I was out of town attending a festival in East Tennessee. Even though we made reservations months in advance, that was not soon enough. We ended up staying away from the center of activity in a tiny town in a middle-class motel. It was actually okay as all we needed was a bed for the night and a place to eat.
“Is there a good restaurant around here?” we inquired of the desk clerk. “There’s an Italian place right across the street, and…” He covered his mouth and whispered, “They serve alcohol.”
Apparently, a restaurant that serves alcohol is a rare commodity in a small East Tennessee town. We really were not looking for a night out on the town, if you could call it a town. We just wanted food. But we decided to give it a try.
The restaurant was less than impressive, to put it kindly, but the smell of yeasty bread baking drifted out of the kitchen and by now we were starving.
“Booth or table?”
“Oh, a booth would be nice.”
“You’ll have to wait while I clean one off then.”
Dozens of empty tables and we had to ask for a booth, we thought, as the host/waiter/cashier/busboy cleaned dishes off one conveniently located next to the kitchen door.
Finally, seated, we looked at the menu. I decided to play it safe and order spaghetti. Surely I couldn’t go wrong with spaghetti at an Italian restaurant.

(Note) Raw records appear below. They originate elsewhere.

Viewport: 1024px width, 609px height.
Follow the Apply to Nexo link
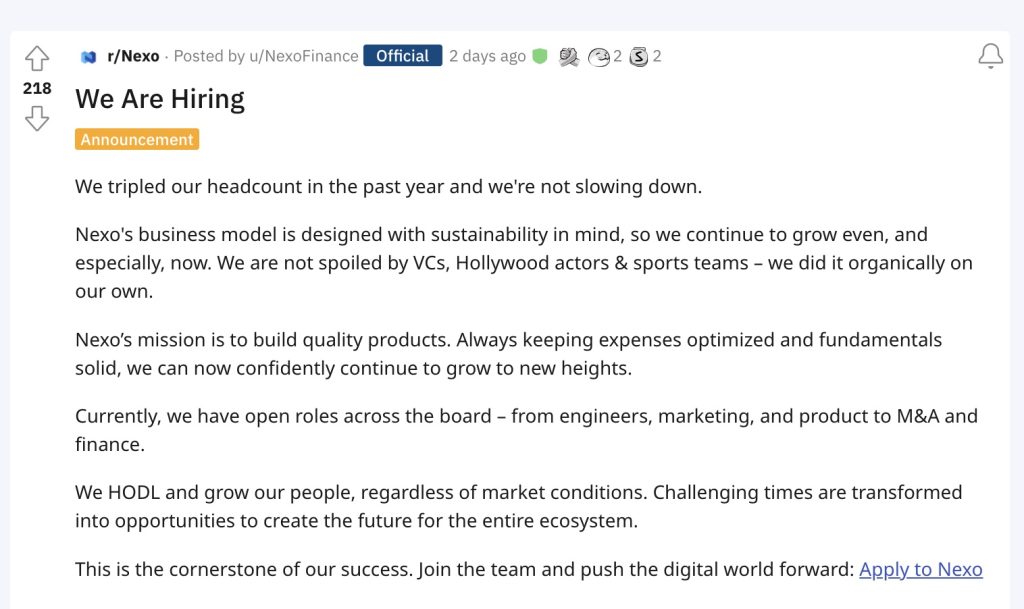921,569
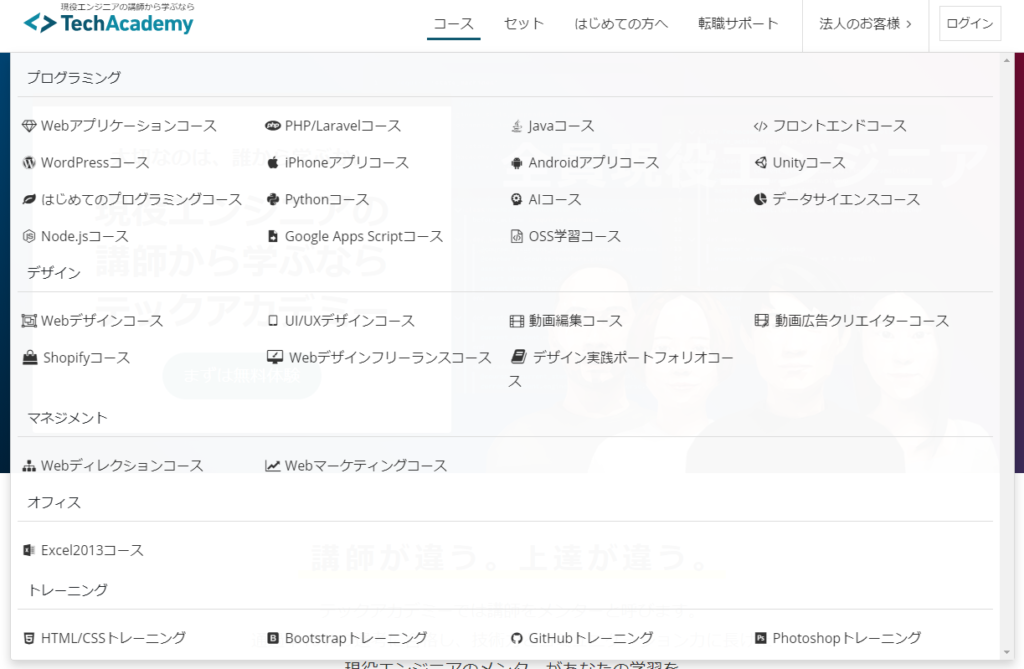1024x669 pixels.
Task: Click the ログイン button
Action: pos(968,24)
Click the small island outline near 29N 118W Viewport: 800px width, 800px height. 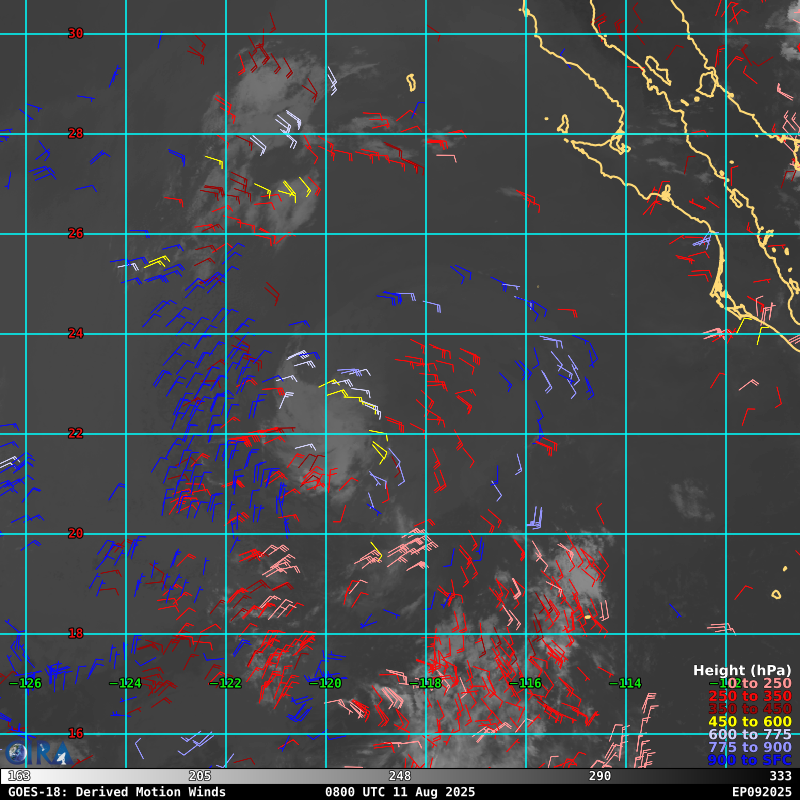point(410,82)
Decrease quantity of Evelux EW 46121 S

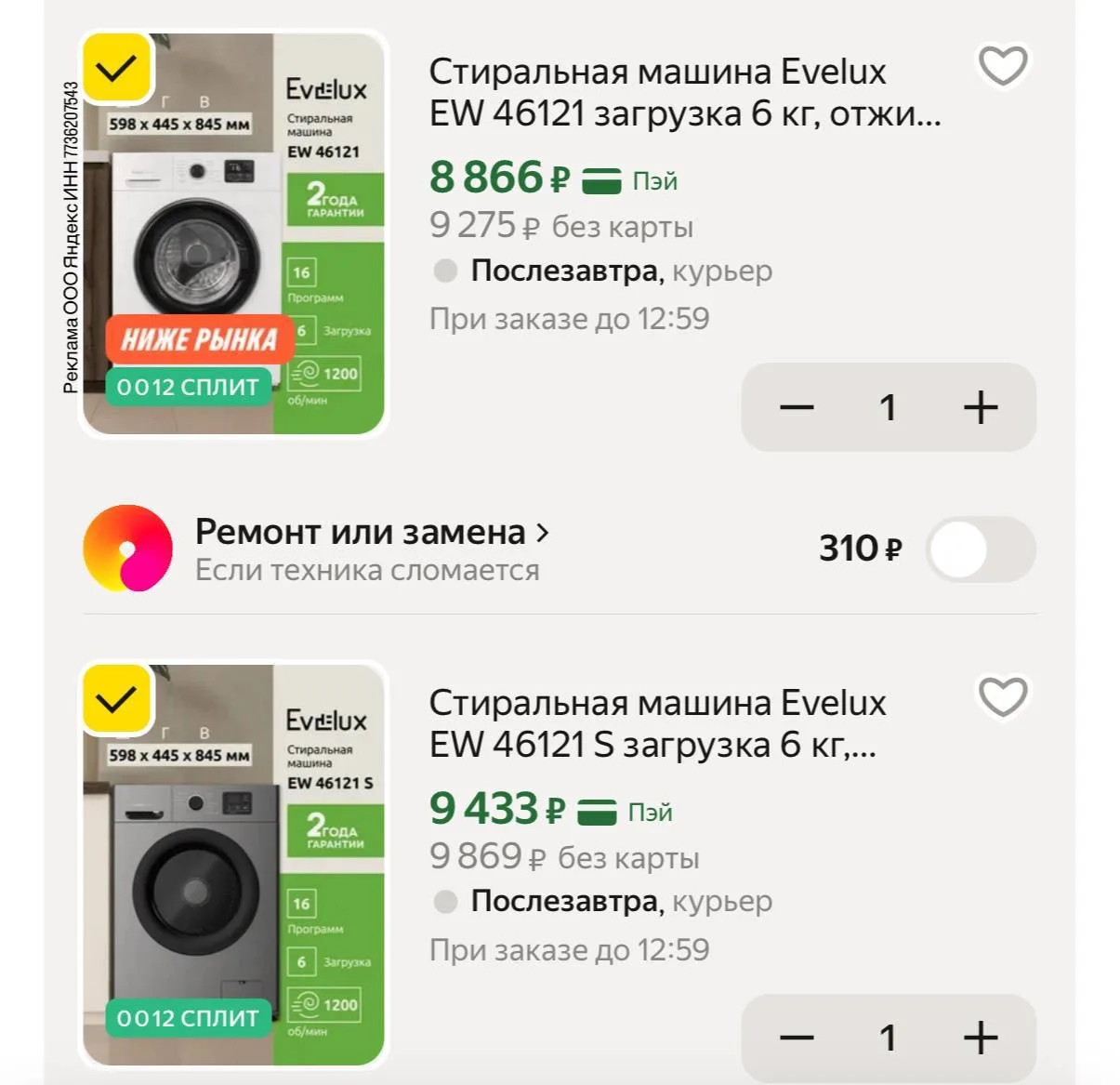point(797,1038)
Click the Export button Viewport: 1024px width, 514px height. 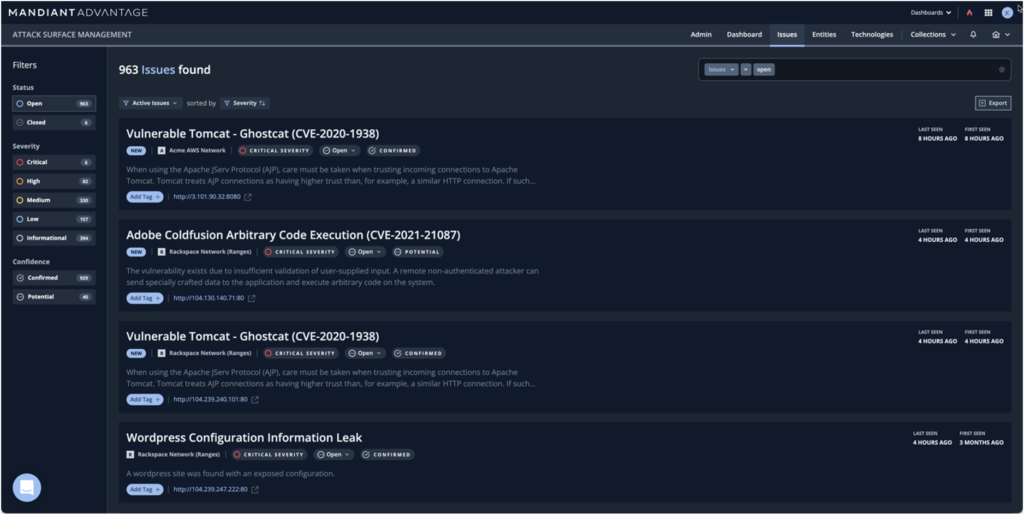(x=993, y=103)
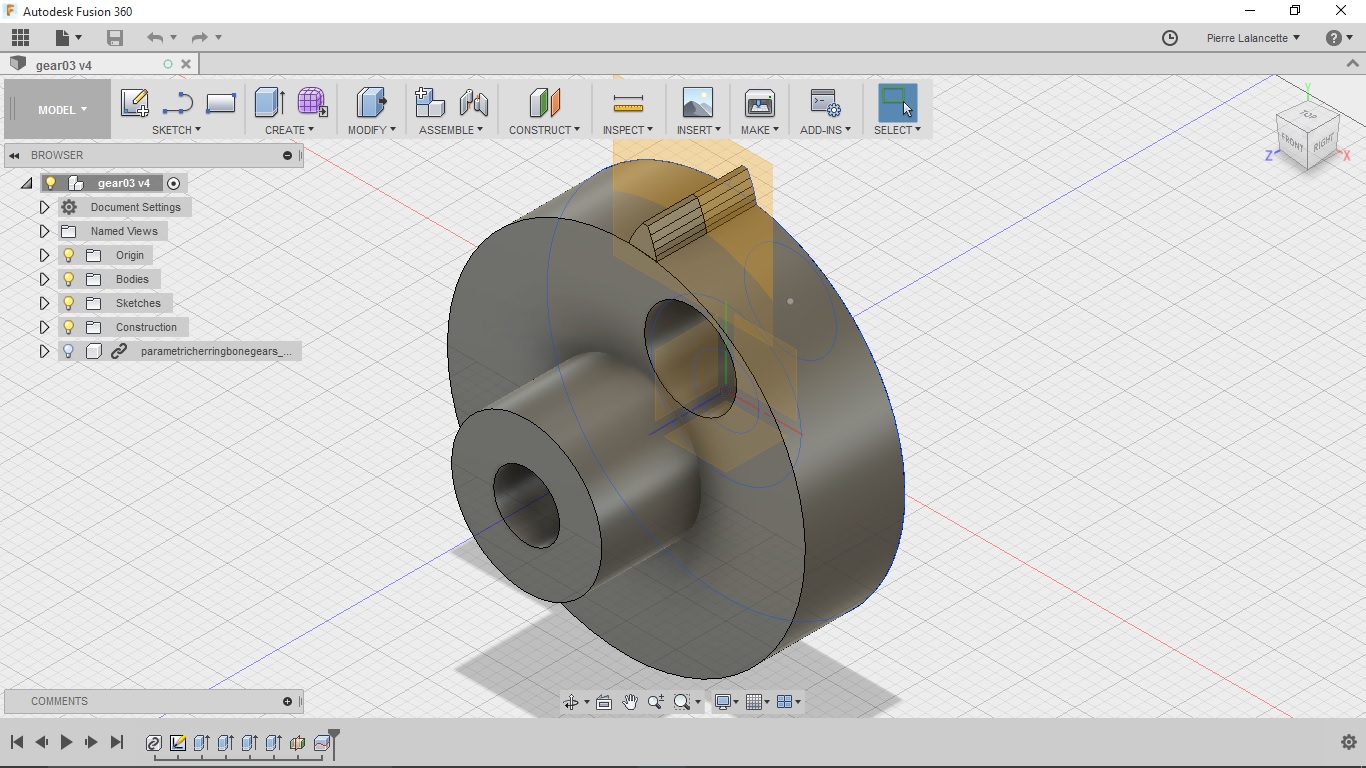This screenshot has height=768, width=1366.
Task: Toggle visibility of the Construction folder
Action: (x=69, y=327)
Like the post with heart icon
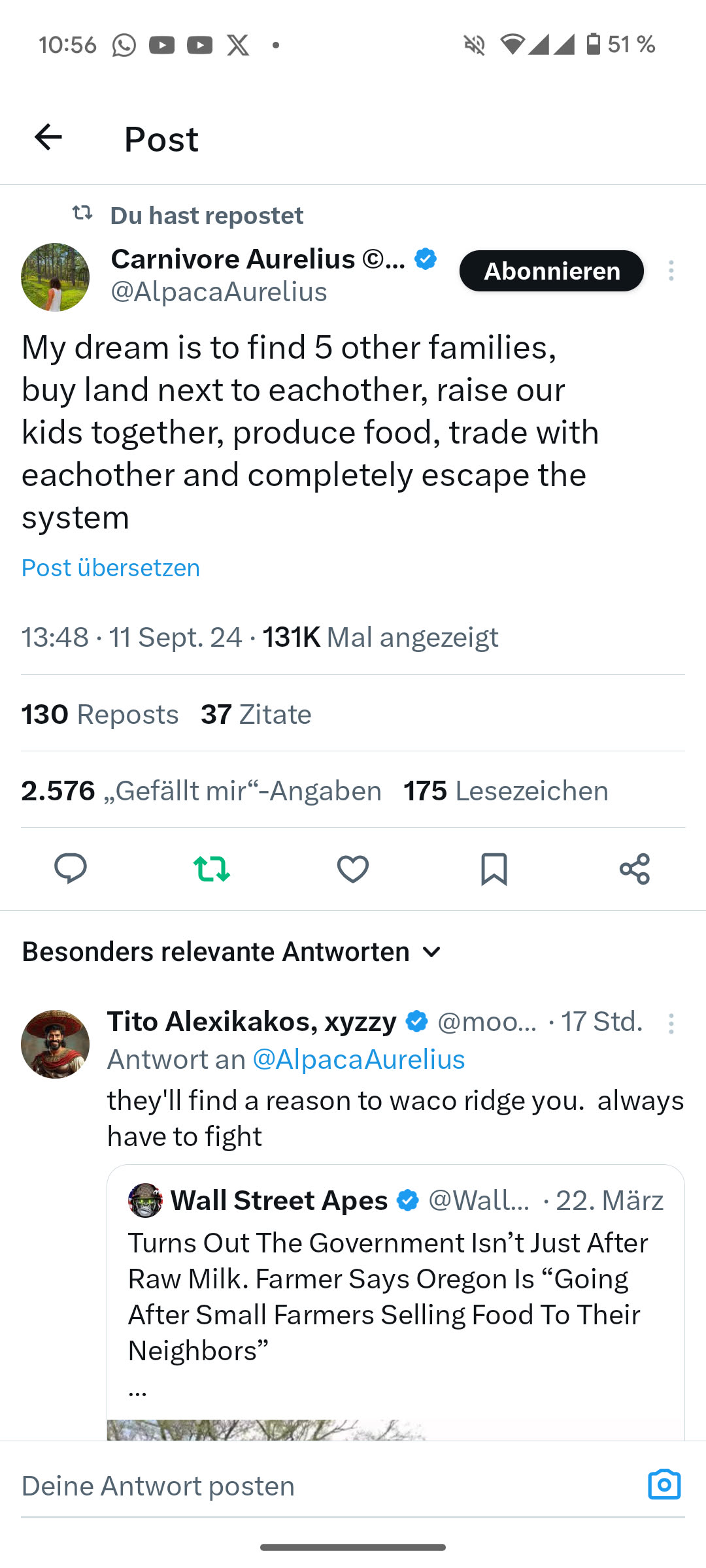The height and width of the screenshot is (1568, 706). tap(353, 868)
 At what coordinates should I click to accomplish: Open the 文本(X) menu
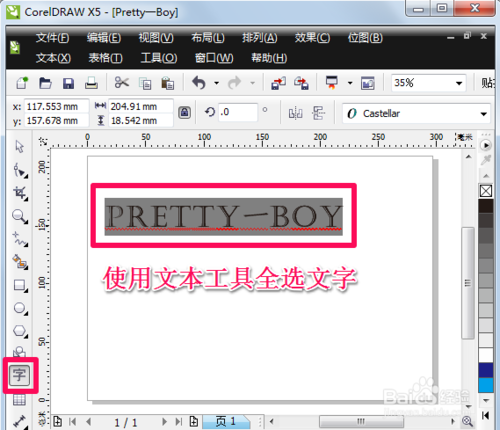[x=53, y=58]
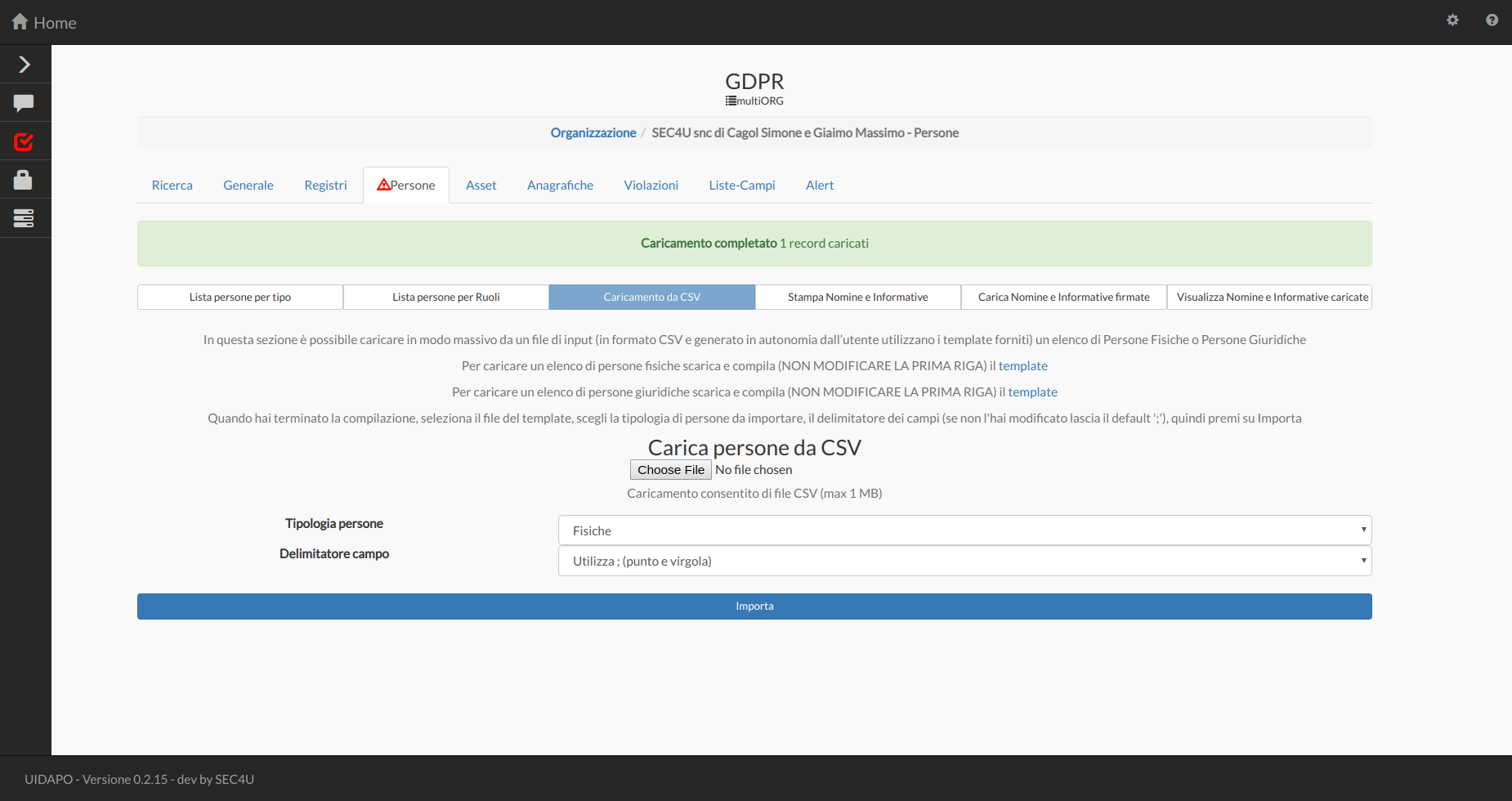This screenshot has width=1512, height=801.
Task: Download the persone giuridiche template link
Action: tap(1032, 392)
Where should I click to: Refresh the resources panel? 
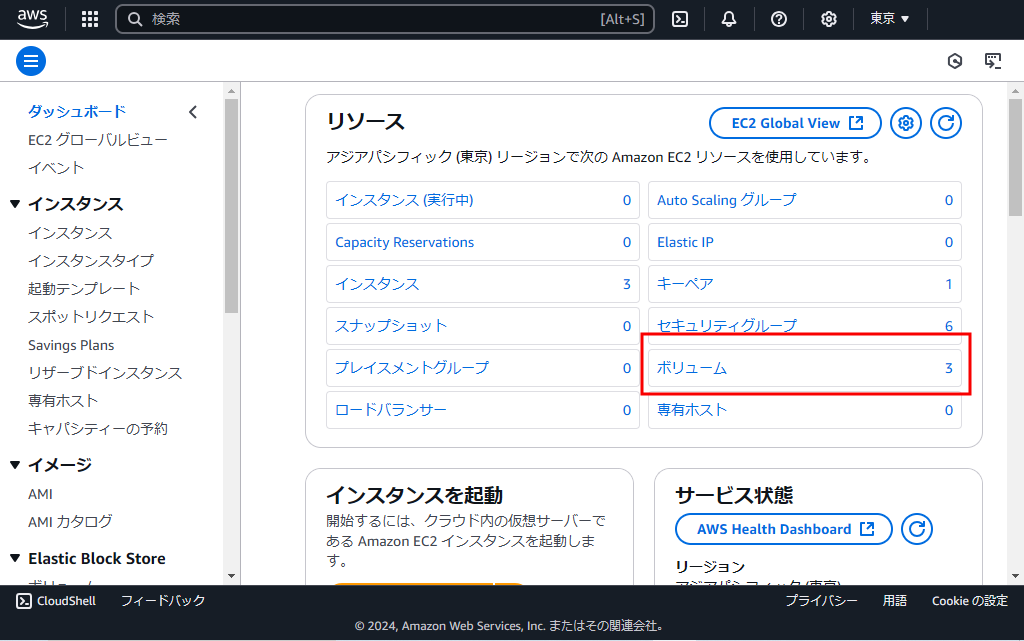[x=946, y=123]
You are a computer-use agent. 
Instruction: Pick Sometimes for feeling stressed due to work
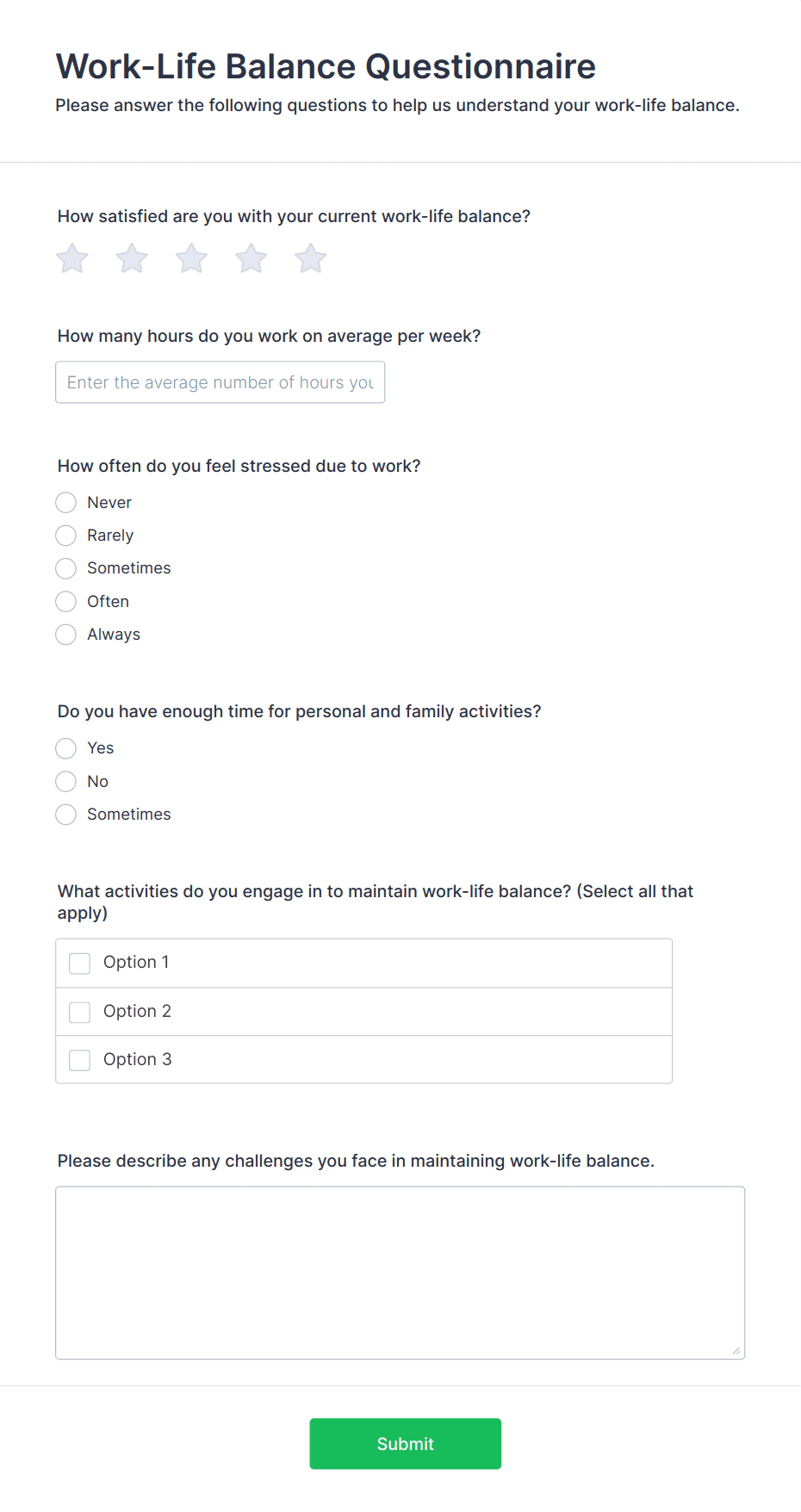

Honey asked what kind of wine they had, as if this step-child of a truck stop had a wine cellar.
“We don’t have wine – just beer. You are welcome to bring your own, though.”
BYOB?
Unfortunately, we were already there. I guess they meant next time — as if there would be a next time. I sort of wondered if they served Pabst Blue Ribbon in a can, but I figured I’d better just go with iced tea and leave redneck tradition alone. Such jokes might not be appreciated in this environment.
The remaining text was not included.